XXVIIIВсё чаще, выстояв не один час в ожидании подвоза продуктов, Глеб становился свидетелем повторявшейся с завидной регулярностью сцены — женщины, больше пожилые, упиваясь безнаказанностью, в открытую поносили военную и гражданскую власть, при угрюмом одобрении отводящей глаза в конец измождённой очереди (впоследствии и глаза перестали отводить) и явном безразличии некогда столь грозных сил правопорядка. Милиция, обычно дежурившая у пустых продуктовых магазинов, делала вид, что не слышит озлобленных речей или демонстративно отходила в сторону. Слова, за которые в первые месяцы войны полагались арест и, возможно, расстрел, больше не впечатляли. Потому что их готовы были произнести каждый второй, если не двое из трёх стоявших за с трудом ужёвываемым хлебом и почти несъедобными жмыхами, из толпившихся у магазинов в несбыточной надежде, что сегодня, может быть, объявят выдачу хоть каких-нибудь круп или — как под Новый год — сладкого. Но, странно, Глеб, сознавая субъективную правду говоримого о предательски безобразном снабжении осаждённого города, об отсутствии у горожан и у властей уважения к собственной судьбе, о ненужной безропотности и рабстве тех, кто одним своим присутствием в городе укреплял дух нашей армии и её желание выстоять и победить, о растоптанном достоинстве, впервые не сочувствовал таким речам. Ненависть к вольной или невольной подлости, к тупому угнетению, ставшая общим местом, выплёскивалась ораторшами именно на тех, кто сейчас отвечал за спасение почти катастрофической ситуации. И разве не эти самые ораторши с ненавистью требовали недавно расправы с подлинными или мнимыми оппонентами их угнетателей — при таком же молчаливо давящем одобрении отводившей глаза толпы? Глеб произносил про себя именно: «угнетателей», ибо давно уже ничего, кроме отчуждения, от власти не испытывал. Сейчас была важна другая ненависть и другая любовь — не та, что движет толпою. Мысли его прервала знакомая ругань:
— Свинские порядки, жалкая, убогая жизнь. А мы ещё верим этим ублюдкам и бандитам. Они обрекают нас на беззаконие, на голодную смерть, на конец в нечистотах. Уборные заколочены, все гадят в подъездах, в разбитых трамваях, прямо на улице. Вот вы, гражданин, где нынче оправлялись?

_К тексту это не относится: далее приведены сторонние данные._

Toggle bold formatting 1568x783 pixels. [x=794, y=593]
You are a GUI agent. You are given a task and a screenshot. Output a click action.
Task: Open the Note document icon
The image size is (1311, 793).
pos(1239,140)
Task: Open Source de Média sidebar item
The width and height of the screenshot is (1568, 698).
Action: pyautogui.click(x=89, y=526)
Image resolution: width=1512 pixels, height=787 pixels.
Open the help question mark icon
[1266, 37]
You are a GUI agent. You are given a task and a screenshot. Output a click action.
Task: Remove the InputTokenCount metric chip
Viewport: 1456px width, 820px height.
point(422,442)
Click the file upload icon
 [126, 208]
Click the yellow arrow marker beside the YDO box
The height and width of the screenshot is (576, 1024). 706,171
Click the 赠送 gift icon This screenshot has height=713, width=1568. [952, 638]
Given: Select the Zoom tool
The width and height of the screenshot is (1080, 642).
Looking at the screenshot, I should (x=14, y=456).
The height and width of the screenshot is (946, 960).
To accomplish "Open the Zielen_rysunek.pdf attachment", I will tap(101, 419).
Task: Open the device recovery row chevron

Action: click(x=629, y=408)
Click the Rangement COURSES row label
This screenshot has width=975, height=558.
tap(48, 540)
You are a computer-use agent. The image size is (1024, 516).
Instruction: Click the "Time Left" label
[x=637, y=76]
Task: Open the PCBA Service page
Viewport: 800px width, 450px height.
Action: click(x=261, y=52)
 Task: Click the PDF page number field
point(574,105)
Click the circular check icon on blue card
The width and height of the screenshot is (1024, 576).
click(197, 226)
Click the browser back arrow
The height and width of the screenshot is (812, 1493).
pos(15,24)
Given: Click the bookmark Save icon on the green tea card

— У меня допуск в Эрмитаж. Там, знаете ли, в зале, где прежде голландцы, насыпан хороший песочек, так что было всё даже культурно, — невозмутимо и с некоторой бравадой отвечал тот, к кому обратилась говорящая.
— Жалкая, убогая страна, погрязшая в невежестве, в голоде, в дерьме, живущая по колено в своей и чужой крови и блевотине, дышащая невыветряемым трупным воздухом и верящая в то, что все ей завидуют!
Измождённый милиционер, стараясь сохранить видимость плохо дававшейся ему строгости, приблизился к ораторше:
— В чём дело, дамочка?
— А вы что, думаете, что я сумасшедшая, травмированная? Что таких надо расстреливать? — не унималась гомонившая, с остервенением глядя в лицо представителю власти, один вид которого вызывал сочувствие: глубоко запавшие глаза, изрезанное голодными морщинами лицо, которое теперь могло принадлежать человеку любого возраста, обвислая шинель на огромной фигуре, стекленеющий от недоедания взгляд.
— Докторам решать, кто травмированный. И вообще: идите… Хлеба сегодня не будет, граждане. И крупы тоже не будет. Вообще никакой выдачи не будет сегодня. Идите домой с миром.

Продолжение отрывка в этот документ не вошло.